*What you need to do*: Only the lines from the line containing "Instruction: Show the 1M chart view" through the final line of the entries should be printed, exactly as given, with the pictures left out.

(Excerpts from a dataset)
○ ○ ○

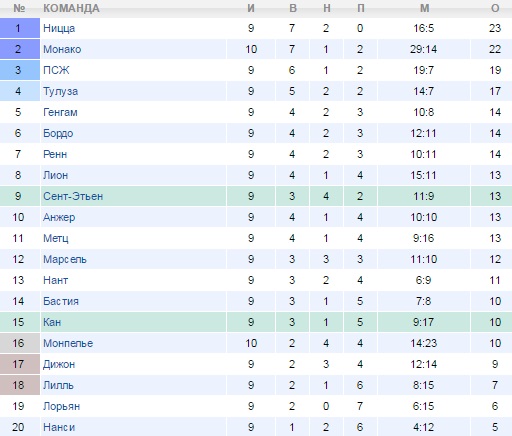Viewport: 512px width, 436px height.
Task: Open the Ницца team link
Action: 59,28
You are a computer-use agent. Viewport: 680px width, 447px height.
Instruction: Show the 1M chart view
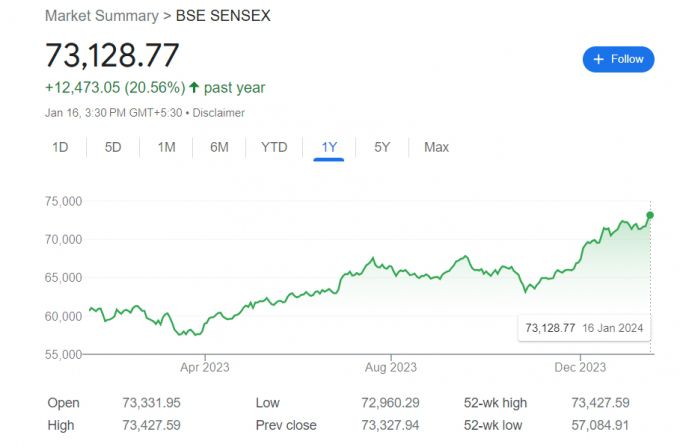click(x=166, y=147)
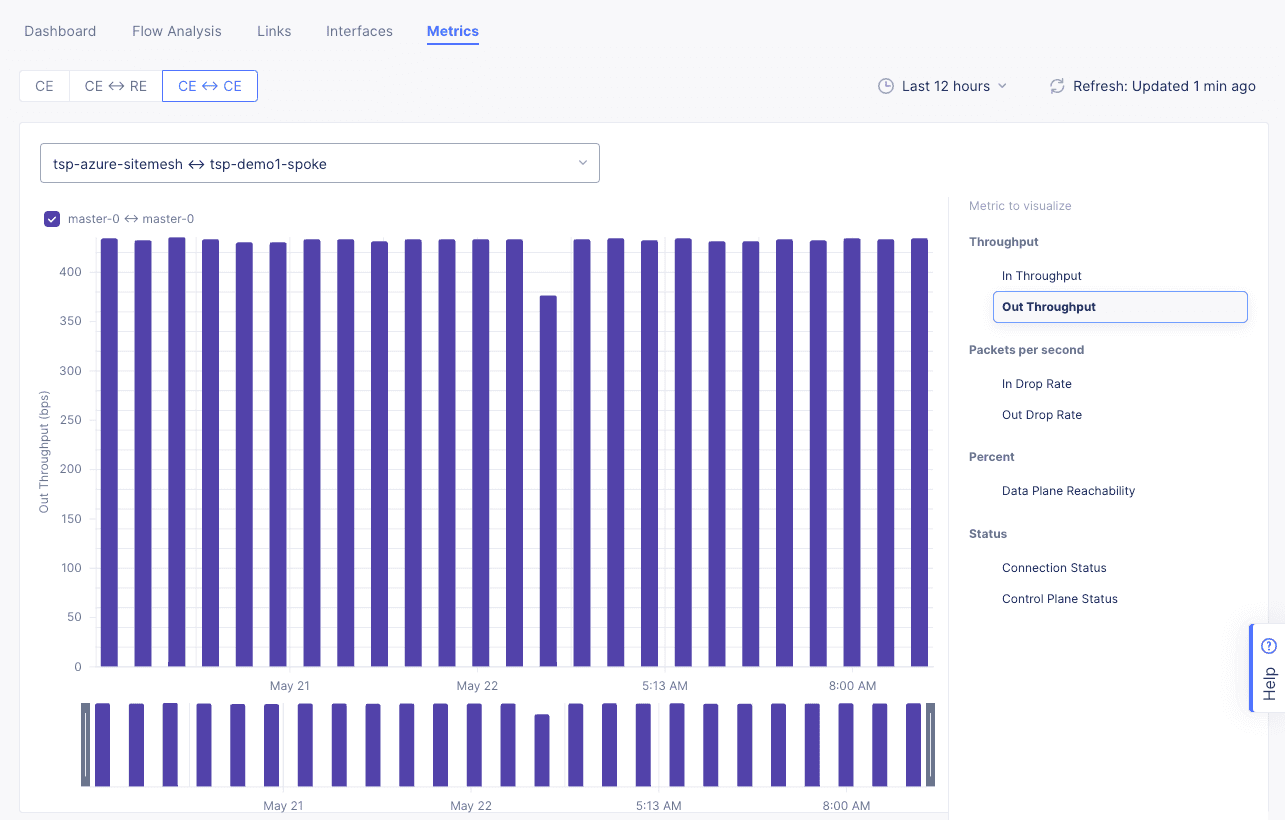The width and height of the screenshot is (1285, 820).
Task: Enable the In Throughput metric
Action: [x=1042, y=275]
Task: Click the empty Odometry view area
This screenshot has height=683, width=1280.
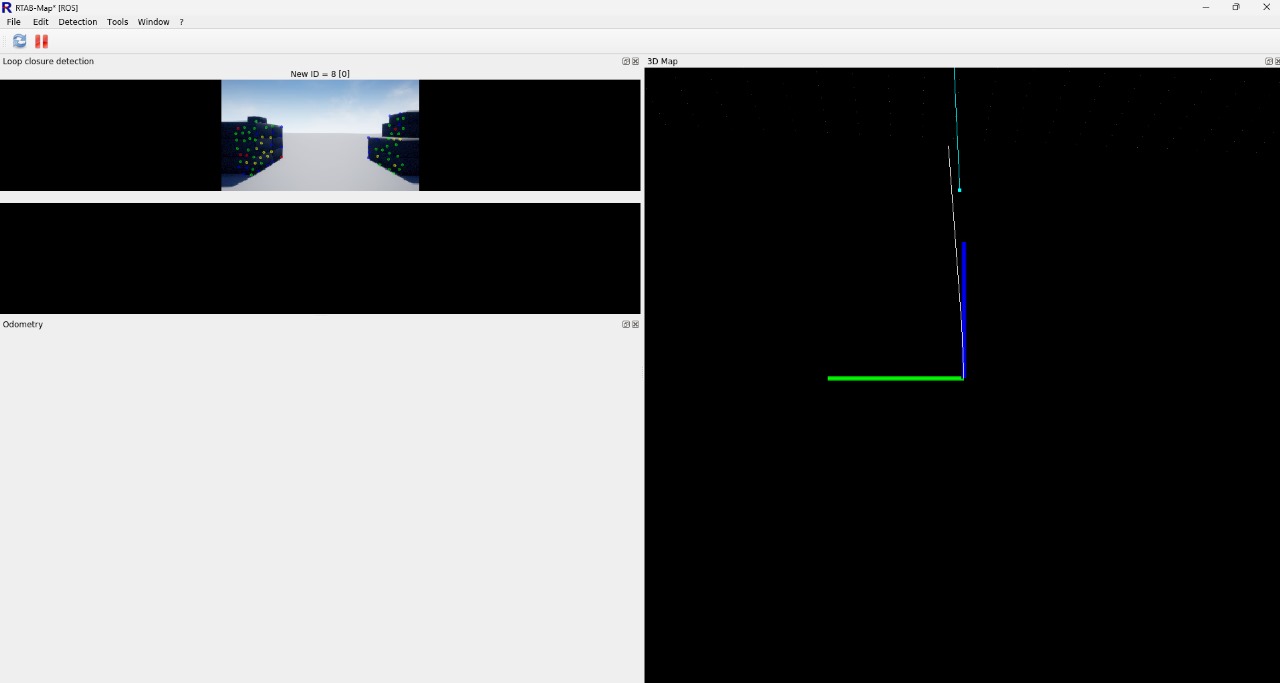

○ ○ ○

*Solution to the problem*:
Instruction: Show the 1M chart view
click(x=166, y=147)
The width and height of the screenshot is (1285, 820).
Task: Enable the In Throughput metric
Action: [x=1042, y=275]
Task: Click the empty Odometry view area
This screenshot has height=683, width=1280.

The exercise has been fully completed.